Farther on, there was an area surrounded by a tall fence, much higher than the height of a person. Inside the site, English-speaking individuals allowed people to enter. There were some empty boxes that said “GHF” and that once contained food. Very little was left by the time we arrived.
One of the occupation soldiers fired a bullet into the crowd and hit a 50-year-old man in front. The man fell down and he looked dead. A group of people carried him away. One man held up his bloody hands at the soldiers and yelled at them, “You killed the man.”
I don’t think the soldiers understood what the man said to them, but they did understand the bloody hands.

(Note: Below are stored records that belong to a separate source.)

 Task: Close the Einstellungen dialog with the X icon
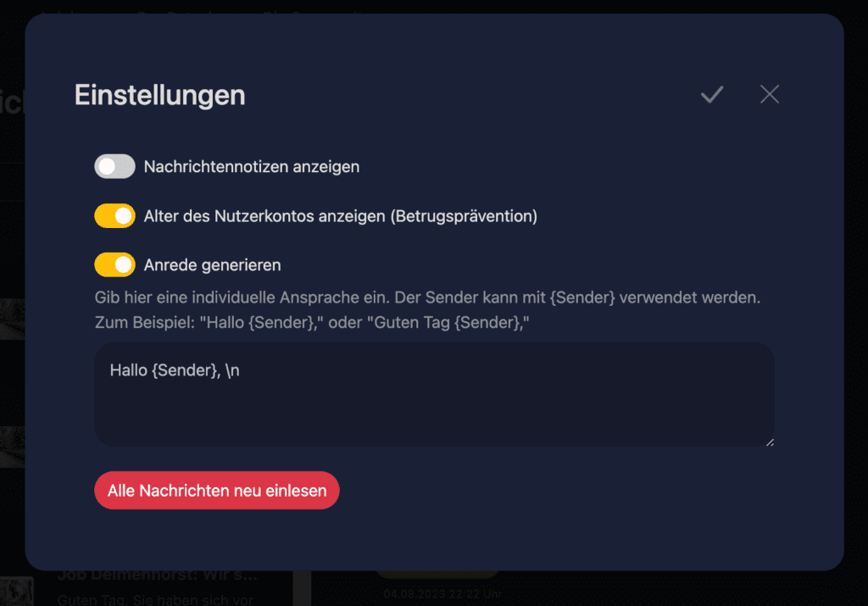coord(770,94)
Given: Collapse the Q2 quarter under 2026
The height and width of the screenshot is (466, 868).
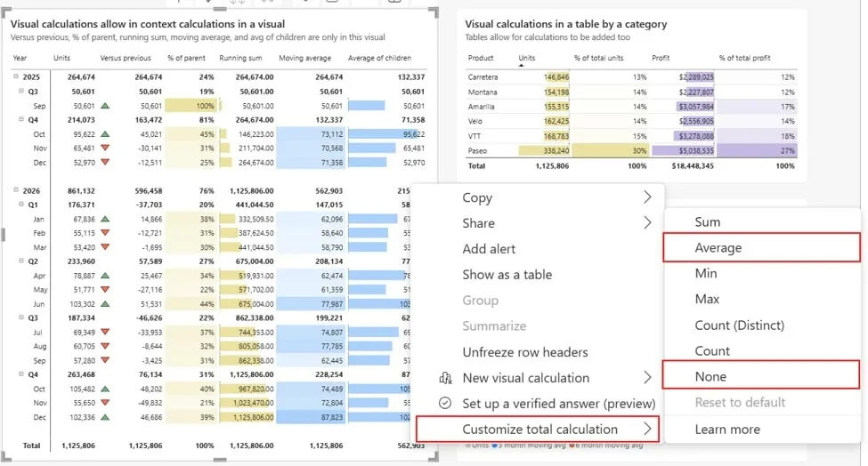Looking at the screenshot, I should coord(21,261).
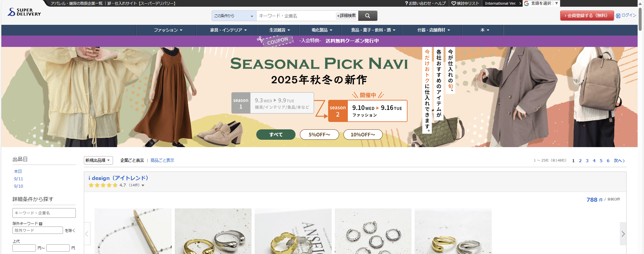The width and height of the screenshot is (644, 254).
Task: Click the right carousel arrow on product list
Action: click(623, 234)

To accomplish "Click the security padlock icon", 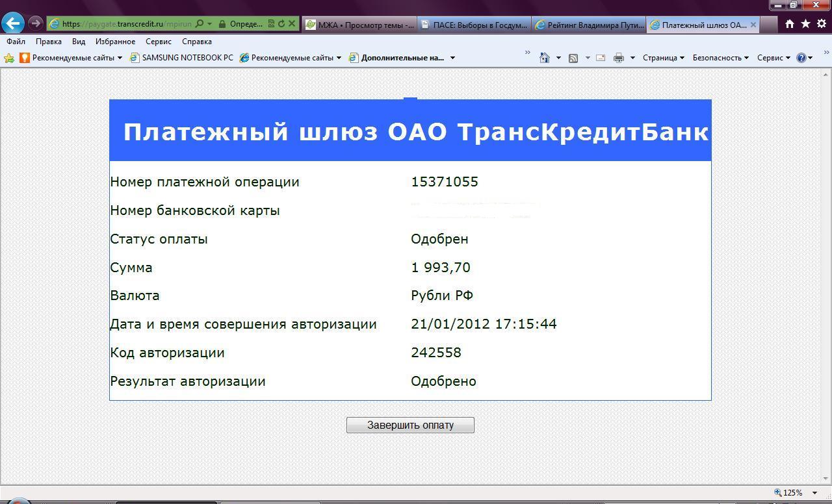I will [222, 24].
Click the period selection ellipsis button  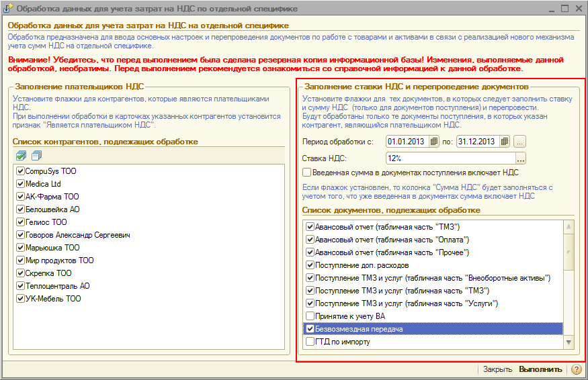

Minutes later, trucks arrived and unloaded their cargo. The amount of aid was barely enough for a few thousand. We were many more than that.
We arrived at the distribution point, but there was nothing left.
We walked around and tried to find anything left. Inside this fence, it was like we were in a prison.
“It seems that we will return empty-handed,” I told Saada.
“I don’t know what we will do,” he said. “They are waiting for me to return with flour!”
We spent half an hour inside the place, still nothing. We were in a desert prison surrounded by weapons, facing the Israeli soldiers on empty stomachs.
We left around 7:30 am and walked back in silence.
Saada said that we would have to come back the next day, but that this time we would not try and take a rest on the beach, lest the soldiers shoot at us again.
I replied with a sad sarcasm: “You have formed bad memories quickly, my friend.”
We returned to al-Mawasi empty-handed, though we carried with us new truths that no one should ever have to be exposed to. This is what it is to be an unwanted person.
Two days later, by 8 June, it was reported that 130 Palestinians had been killed at these sites. Since then, this number has risen to around 900.
Refaat Ibrahim is a writer and journalist from the Gaza Strip.